From a methodological perspective, the Narrative Economics of Language (Tubadji, 2020a) is a novel CBD analytical method that is used to investigate the link between socioeconomic development and the context of thinking, meaning and ideas through the information recorded in the statistical characteristics of language. This CBD method is based on two priors: (i) statistical reasons to consider language as a reliable evolutionary record of thinking and meaning and (ii) empirical advantages for analyzing relationships between phenomena using time series of detailed big data. Thus, this approach is motivated by two considerations:

  1. 1)

    Zipf’s distributionFootnote 3 (Zipf, 1935, 1949) was noted by Herbert Simon to underlie the distribution of many socioeconomic phenomena, such as the growth of cities, population and firms. The CBD narrative economics of language perspective builds on Simon’s (1955) observation and suggests that the statistical dominance of a word among a distribution of words, which accords to the Zipf Law ranking, also corresponds to the dominance of the narrative in the contemporary public discourse. Similarly, psychology uses words as verifiable signifiers of emotional states (such as anxiety for mental health) (Löwe et al., 2008).Footnote 4 Thus, the CBD method considers words that are signifiers for a certain emotional state and that have a higher Zipf ranking to have stronger prevalence of the respective psychological trait in the local cultural discourse (or context).

  2. 2)

    Publicly available big data from online sources, such as Google, Instagram, Facebook and Twitter, provide records of information in granular time-series form (see for instance Banerjee, 2018). For instance, Google search volume data can be mined for any keyword and timestamped for every 7.95-min period over the past 15 years. We use this data here. Long time series of high frequency sample data provide an opportunity for causal econometric inference and predictions. It can be used for historical and continuous monitoring and for the forecasting of the public response to endogenous and exogenous treatments, such as a pandemic crisis. Above all, this is real behavioural data, which outsmarts any simulation model and allows for real-time analyses of public opinion and reactions to any public communication and economic policy.

The CBD paradigm and its novel narrative economics of language quantitative methodology is applied below in the case of the use and communication of public policy and its impact on mental health in the times of the COVID-19 pandemic.

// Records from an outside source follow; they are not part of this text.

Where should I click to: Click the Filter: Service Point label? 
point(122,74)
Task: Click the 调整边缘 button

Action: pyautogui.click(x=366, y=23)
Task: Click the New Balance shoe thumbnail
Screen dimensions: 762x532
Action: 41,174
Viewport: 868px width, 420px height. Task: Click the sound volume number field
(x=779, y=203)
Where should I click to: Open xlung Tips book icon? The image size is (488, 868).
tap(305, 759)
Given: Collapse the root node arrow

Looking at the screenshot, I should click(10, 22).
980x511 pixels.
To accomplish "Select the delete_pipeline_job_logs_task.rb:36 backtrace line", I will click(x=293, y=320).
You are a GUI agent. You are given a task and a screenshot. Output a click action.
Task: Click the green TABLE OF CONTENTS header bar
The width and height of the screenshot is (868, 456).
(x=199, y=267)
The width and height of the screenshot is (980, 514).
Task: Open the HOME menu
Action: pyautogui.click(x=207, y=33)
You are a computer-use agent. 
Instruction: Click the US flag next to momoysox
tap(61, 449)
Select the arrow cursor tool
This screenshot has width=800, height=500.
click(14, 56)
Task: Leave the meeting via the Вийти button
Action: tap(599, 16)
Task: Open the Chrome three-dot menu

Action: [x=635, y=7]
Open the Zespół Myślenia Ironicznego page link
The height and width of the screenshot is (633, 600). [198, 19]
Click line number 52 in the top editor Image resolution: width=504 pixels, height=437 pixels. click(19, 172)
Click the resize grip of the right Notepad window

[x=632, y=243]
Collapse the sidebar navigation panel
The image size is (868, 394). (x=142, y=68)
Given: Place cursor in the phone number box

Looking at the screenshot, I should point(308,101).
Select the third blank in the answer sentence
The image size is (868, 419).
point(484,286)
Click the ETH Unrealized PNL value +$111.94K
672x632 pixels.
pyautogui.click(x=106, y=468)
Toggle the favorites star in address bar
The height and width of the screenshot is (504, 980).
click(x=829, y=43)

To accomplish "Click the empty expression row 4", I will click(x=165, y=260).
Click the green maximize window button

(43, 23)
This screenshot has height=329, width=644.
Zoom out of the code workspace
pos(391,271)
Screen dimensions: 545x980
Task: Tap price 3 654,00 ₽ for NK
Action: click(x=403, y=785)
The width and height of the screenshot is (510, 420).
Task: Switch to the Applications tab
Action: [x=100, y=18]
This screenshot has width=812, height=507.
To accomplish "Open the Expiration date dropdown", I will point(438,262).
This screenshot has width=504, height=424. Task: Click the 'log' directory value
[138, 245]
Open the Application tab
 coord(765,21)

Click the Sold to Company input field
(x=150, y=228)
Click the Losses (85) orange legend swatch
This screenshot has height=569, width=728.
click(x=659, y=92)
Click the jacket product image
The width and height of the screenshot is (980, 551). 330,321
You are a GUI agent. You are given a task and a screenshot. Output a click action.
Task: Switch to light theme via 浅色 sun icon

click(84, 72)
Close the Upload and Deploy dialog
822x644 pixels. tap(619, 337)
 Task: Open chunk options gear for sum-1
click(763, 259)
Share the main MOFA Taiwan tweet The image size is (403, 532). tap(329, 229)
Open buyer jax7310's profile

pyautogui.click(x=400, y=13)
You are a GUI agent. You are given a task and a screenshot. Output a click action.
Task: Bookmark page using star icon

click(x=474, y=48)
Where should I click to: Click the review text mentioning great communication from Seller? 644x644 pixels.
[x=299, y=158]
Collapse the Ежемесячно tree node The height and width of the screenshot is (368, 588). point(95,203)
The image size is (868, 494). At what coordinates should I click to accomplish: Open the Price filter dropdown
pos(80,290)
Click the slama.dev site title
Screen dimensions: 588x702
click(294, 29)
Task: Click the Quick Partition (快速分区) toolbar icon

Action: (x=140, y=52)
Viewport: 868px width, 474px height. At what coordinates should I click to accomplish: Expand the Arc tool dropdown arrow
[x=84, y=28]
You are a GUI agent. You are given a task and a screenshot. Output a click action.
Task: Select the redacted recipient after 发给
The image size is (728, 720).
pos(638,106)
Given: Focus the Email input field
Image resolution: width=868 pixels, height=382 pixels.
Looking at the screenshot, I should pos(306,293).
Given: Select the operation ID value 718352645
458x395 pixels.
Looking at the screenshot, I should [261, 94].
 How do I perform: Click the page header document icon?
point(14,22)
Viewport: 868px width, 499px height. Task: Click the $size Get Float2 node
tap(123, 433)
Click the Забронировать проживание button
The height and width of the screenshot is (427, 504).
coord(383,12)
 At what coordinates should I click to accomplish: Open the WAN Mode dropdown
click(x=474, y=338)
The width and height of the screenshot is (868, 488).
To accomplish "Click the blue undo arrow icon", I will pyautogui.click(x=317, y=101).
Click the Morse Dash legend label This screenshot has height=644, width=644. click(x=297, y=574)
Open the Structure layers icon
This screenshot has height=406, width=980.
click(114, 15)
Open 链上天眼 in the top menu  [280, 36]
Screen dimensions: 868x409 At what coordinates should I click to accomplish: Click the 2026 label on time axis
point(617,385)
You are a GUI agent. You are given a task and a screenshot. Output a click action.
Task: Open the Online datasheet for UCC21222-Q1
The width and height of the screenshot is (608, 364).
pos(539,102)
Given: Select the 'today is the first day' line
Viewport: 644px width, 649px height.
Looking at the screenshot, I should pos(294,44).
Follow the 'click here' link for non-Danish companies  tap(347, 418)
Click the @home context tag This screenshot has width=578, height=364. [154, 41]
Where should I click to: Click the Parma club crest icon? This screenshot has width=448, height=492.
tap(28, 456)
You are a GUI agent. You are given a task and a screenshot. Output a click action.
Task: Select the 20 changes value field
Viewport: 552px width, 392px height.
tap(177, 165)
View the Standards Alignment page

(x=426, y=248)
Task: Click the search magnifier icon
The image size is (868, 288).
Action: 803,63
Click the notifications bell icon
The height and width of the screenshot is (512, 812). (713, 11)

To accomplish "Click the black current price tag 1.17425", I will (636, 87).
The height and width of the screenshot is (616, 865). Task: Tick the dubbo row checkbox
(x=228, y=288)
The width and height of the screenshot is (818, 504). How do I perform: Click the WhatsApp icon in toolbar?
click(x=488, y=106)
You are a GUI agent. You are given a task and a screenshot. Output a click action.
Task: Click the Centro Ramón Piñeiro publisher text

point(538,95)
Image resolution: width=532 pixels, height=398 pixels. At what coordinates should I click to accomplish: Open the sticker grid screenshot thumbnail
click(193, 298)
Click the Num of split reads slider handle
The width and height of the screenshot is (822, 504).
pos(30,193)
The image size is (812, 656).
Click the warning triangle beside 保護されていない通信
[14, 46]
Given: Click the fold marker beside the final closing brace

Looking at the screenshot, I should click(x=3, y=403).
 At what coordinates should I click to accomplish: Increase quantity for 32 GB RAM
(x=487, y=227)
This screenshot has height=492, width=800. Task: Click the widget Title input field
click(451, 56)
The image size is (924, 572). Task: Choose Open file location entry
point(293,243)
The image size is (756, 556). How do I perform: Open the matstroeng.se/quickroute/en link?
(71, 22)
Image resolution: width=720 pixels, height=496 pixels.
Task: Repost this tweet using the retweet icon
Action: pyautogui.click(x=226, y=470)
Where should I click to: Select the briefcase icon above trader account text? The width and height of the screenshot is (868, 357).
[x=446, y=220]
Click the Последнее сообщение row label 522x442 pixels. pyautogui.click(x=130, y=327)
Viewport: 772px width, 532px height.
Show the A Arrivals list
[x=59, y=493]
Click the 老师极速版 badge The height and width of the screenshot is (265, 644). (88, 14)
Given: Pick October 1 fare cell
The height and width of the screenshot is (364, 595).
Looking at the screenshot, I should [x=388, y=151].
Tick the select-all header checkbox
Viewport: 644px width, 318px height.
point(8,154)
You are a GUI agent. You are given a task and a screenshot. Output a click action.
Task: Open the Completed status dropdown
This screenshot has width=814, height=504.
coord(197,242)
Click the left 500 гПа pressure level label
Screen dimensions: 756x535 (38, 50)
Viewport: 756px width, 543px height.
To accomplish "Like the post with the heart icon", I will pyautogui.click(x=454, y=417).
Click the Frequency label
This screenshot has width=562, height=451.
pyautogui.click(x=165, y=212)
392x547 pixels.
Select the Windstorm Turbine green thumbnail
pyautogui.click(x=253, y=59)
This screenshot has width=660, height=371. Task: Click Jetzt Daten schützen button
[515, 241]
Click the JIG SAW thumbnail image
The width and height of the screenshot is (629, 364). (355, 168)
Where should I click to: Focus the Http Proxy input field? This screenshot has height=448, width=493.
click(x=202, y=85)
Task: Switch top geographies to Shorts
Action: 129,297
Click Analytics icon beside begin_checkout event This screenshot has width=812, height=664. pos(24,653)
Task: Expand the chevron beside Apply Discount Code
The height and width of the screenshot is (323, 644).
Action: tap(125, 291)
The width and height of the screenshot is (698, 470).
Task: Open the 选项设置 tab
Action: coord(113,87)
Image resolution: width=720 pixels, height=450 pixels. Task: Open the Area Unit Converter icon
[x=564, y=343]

Our data, analyses and interpretations reveal implications for policymakers and underscore the value added that the CBD linguistic narrative economic methodology offers in terms of gaining fast and reliable insights at a low cost, which were previously not easily available to the researcher or the policymaker.

To position the value added of the above outlined CBD take in the context of the literature, we should consider that the impact from the shock of COVID-19 was examined mostly from the point of vie wof the effect of the shock on within country level. Namely, the effect of the shock was studied among others by Morrison et al. (2022) for the case of New Zealand, by Greyling et al. (2021) for the case of South Africa, or comparing the effect of the shock in Europe versus the United States (see for instance Brodeur et al., 2021). Instead of focusing on the effect from the shock, the CBD approach focuses on the analysis of the impact from different public policy treatments under the effect of the same shock (COVID-19). Thus, the CBD approach adds a unique empirically-operationalized comparative institutional angle to the analysis of the link between public intervention in crisis and the well-being/mental health of the population. The CBD approach allows to empirically focus the attention on the cultural institutional heterogeneity in the public policy response to the COVID shock across otherwise mostly homogenous (or largely cohesive) economically Europe.

Data

Our linguistic dataset contains the frequency of keyword searches using Google trends. The keyword of primary interest is the word ‘death’, which we claim to be the best proxy for the mental state of anxiety from death during the Covid-19 pandemic. We also obtained the frequency of the word ‘suicide’ as a control for the opposite mental state of anxiety motivated by the desire for death. Finally, we obtained frequencies for a word that is neutral to anxiety, ‘chair’, in order to control for increases in keyword search behaviours due to the increased need to stay at home during the lockdown, and this enables us to distinguish between the increase in the use of the internet during the lockdown and the increase in the levels of anxiety as an experienced mental state.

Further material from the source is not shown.